Lebih jauh, cabang olahraga Akuatik yang juga merupakan bagian dari Olimpiade diharapkan dapat memberikan kontribusi signifikan dalam mendukung visi Asta Cita Presiden Prabowo Subianto serta mewujudkan Indonesia Emas 2045.
PB. FAI juga tengah mempersiapkan para atlet untuk menghadapi berbagai ajang besar, seperti Asian Games 2026 di Aichi-Nagoya, SEA Games 2027 di Malaysia, Pekan Olahraga Nasional (PON) XXII/2028 di Nusa Tenggara, hingga Olimpiade Los Angeles 2028.
Sejumlah atlet potensial Indonesia seperti Masniari Wolf dan Jason Donovan Yusuf turut menjadi harapan dalam meningkatkan prestasi akuatik nasional. Sebelumnya, cabang akuatik Indonesia juga berhasil meraih 11 medali pada SEA Games 2025 Thailand dan berkontribusi membawa Indonesia menempati posisi kedua klasemen akhir.

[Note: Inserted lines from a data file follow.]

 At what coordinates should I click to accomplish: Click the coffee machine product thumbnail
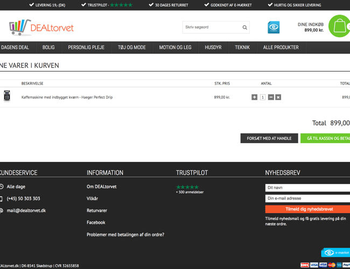coord(7,96)
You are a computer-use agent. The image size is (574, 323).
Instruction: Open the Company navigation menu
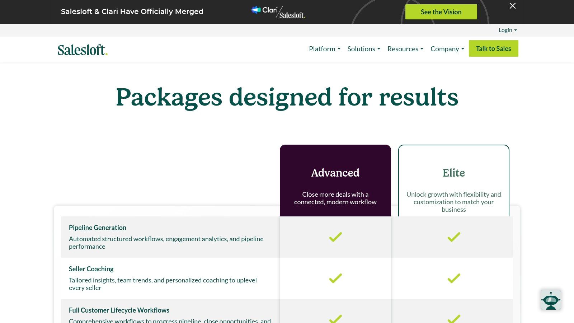coord(447,49)
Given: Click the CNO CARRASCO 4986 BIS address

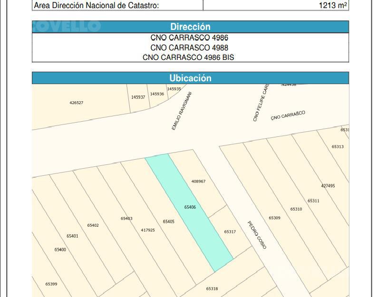Looking at the screenshot, I should coord(188,57).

“Melalui Kejurnas ini, saya berharap para atlet mampu menampilkan yang terbaik. Kami menjadikan Kejurnas ini sebagai momentum penting untuk memperkuat program pembinaan, meningkatkan prestasi, dan membawa akuatik Indonesia berprestasi di kancah internasional. Tujuan akhir kita adalah Olimpiade,” tutup Anindya.

KONI Pusat mendukung pembinaan olahraga akuatik karena merupakan cabang olahraga strategis yang nomor pertandingannya banyak. Indonesia dapat menjadi unggulan pada multievent internasional apabila atlet-atlet akuatik Indonesia mampu berprestasi. Di samping, Indonesia merupakan negara maritim yang identik dengan perairan.